After being removed nearly a decade ago, the Church of Scientology’s Narconon program is once again being given access to students in some of California’s public schools. A growing number of schools and teachers are bringing in Narconon “experts” to lecture on drug use and abuse.
Narconon is back in California public schools.
The Scientology-linked antidrug program visited classrooms freely for years until 2005, when medical experts and the state Department of Education determined it was promoting bogus science. The alarm went up a decade ago after The Chronicle revealed that Narconon’s antidrug messages to students were based not on medical evidence, according to the experts, but on the practices of Scientology…
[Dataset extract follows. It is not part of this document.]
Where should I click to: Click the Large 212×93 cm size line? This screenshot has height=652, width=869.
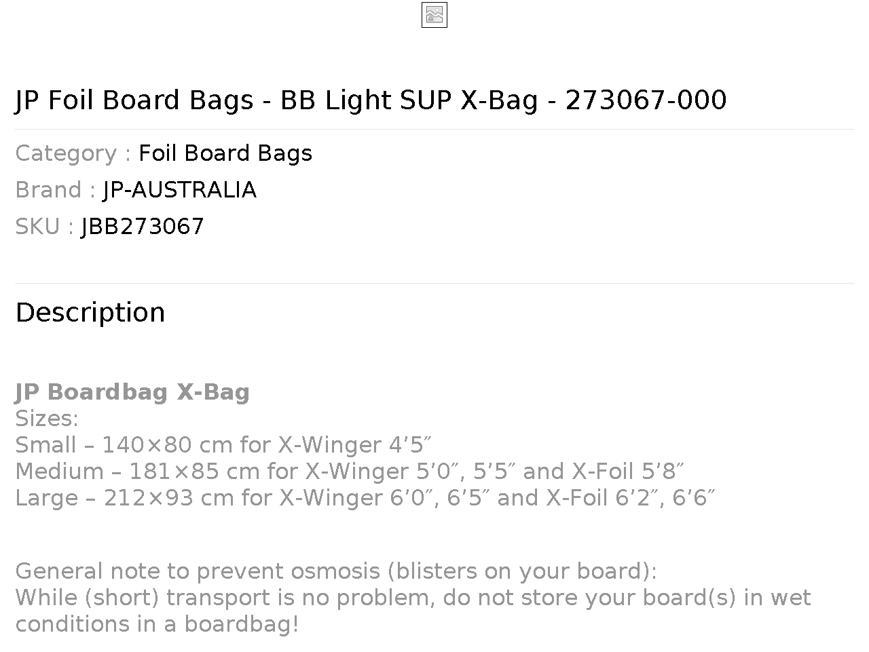[365, 498]
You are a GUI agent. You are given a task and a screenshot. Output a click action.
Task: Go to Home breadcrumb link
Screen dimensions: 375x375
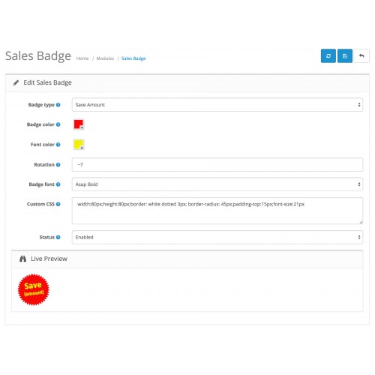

Narconon is based on concepts developed by L. Ron Hubbard, the late science-fiction writer who created the Church of Scientology and Dianetics in the 1950s. The religion opposes drugs and alcohol, which practitioners believe interfere with achieving a state of mental purity that Scientology calls “Clear.”
The antidrug message and its related notions of how drugs work in the body – including the idea, rejected by medical experts, that drugs reside in body fat for years and can cause people to feel high during times of stress – are part of the Narconon program and drug education materials the group currently makes available online…The California Department of Education spent up to $30,000 to review Narconon’s claims in 2005 before issuing a strong warning to schools about Narconon.
“Narconon’s drug prevention program does not reflect accurate, widely-accepted medical and scientific evidence,” Jack O’Connell, then the state superintendent of public instruction, told schools in a letter posted on the department’s website Feb. 24, 2005. Department officials said they stand by those findings today.
The department lacks the authority to oust programs, but some school districts banned Narconon outright, including Los Angeles and San Francisco, which had its own medical experts review the curriculum.
Yet Narconon has given free presentations in at least 28 California public schools in other districts since 2007, The Chronicle found.
This is absolutely unacceptable. Scientology can’t claim to be a religion to get a tax exemption and then claim to be secular when it comes to their anti-drug scams.